====== Materials provided
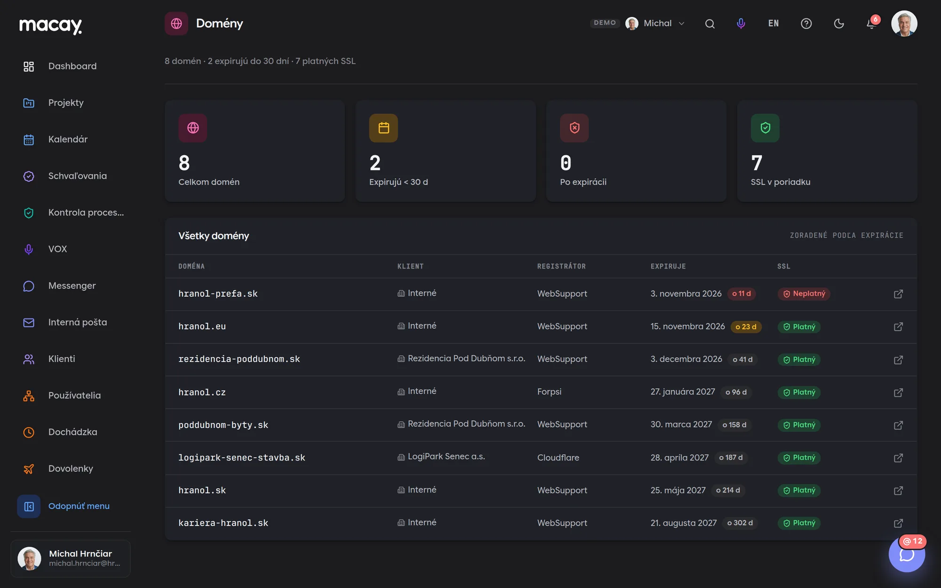The width and height of the screenshot is (941, 588).
Task: Open the help question mark icon
Action: click(x=806, y=24)
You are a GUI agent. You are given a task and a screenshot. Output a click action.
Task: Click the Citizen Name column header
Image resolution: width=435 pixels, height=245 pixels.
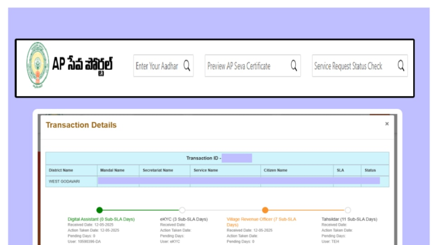(276, 171)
============
• [What the exercise asks] Print every line of the entries above word for word, leaving out the pictures.

• [Result below]
The width and height of the screenshot is (941, 588).
Task: Open the help question mark icon
Action: click(x=806, y=24)
You are a GUI agent. You are given a task and a screenshot. Output a click action.
Task: Click the Citizen Name column header
Image resolution: width=435 pixels, height=245 pixels.
(276, 171)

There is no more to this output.